Current results on isokinetic tasks are contradictory, i.e., some studies suggest differences in fatigue in these tasks between younger and older people, while others do not. In some studies, the authors point to angular velocity as the main cause of greater fatigue in older people, especially in knee extension exercises, but less so in tasks requiring the use of foot dorsiflexors. Taken together, these results call into question the generally accepted assumption that there is a universal loss of speed with age.

Fatigue in isotonic tasks

On the other hand, the results concerning isotonic tasks are similar: older people are less strong than younger people when a constant maximal force is required when different parameters such as the muscle group involved, the variety of movements performed, or the intensity of the exercise are taken into account. However, some authors find that when performing isotonic and isokinetic tasks on the same groups, they find that the angular velocity of the movement changes the capacity to exert force. In other words, it suggests that when the neuromuscular system becomes “slower,” it may predispose older people to greater fatigue in tasks requiring high speed.
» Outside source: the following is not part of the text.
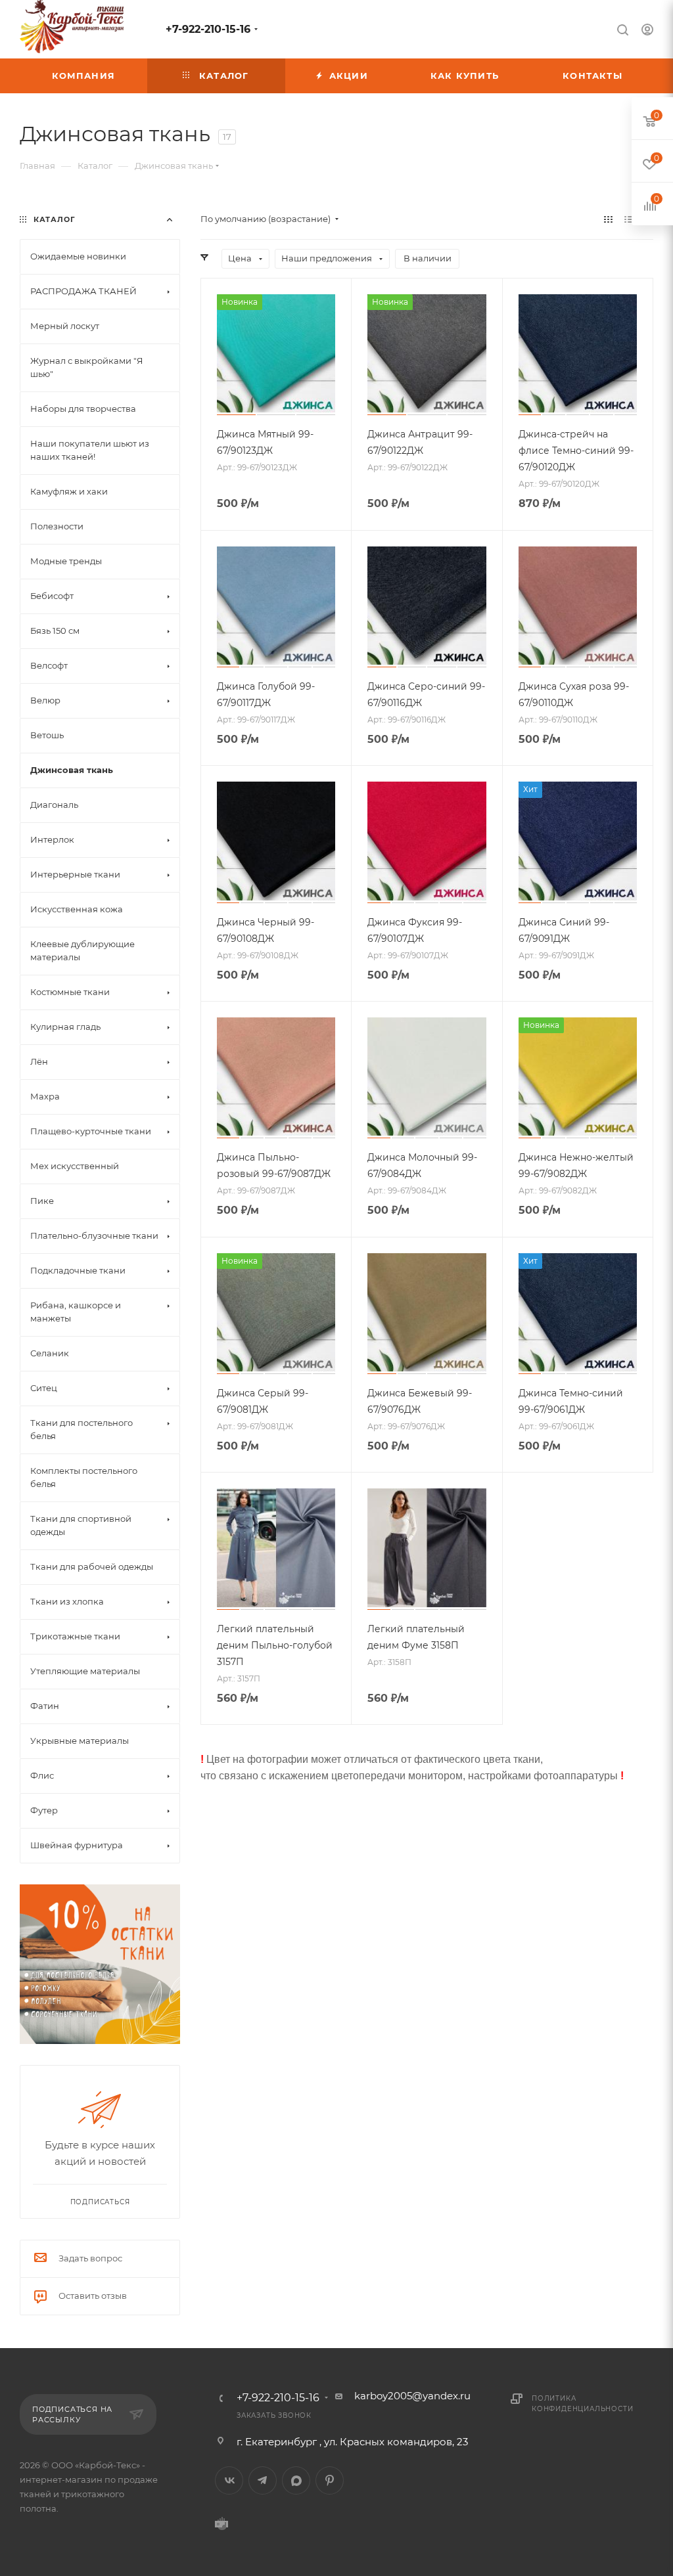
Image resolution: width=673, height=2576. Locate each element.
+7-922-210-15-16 (208, 29)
The mechanisms potentially involved

As mentioned above, many changes occur in the neuromuscular system during aging, and changes in the central and peripheral nervous systems may be responsible for decreased performance. However, there is still little consensus on the hypotheses in the literature because the results are inconsistent: decreased willingness to initiate an action, changes in sarcomere excitability, slower muscle recovery, electrical changes in contractile cells, prolonged muscle anemia, accumulation of inorganic phosphate, free radicals, ionic changes, changes in oxidative capacity, etc. Many of these hypotheses are based on the fact that the neuromuscular system is not as efficient as before.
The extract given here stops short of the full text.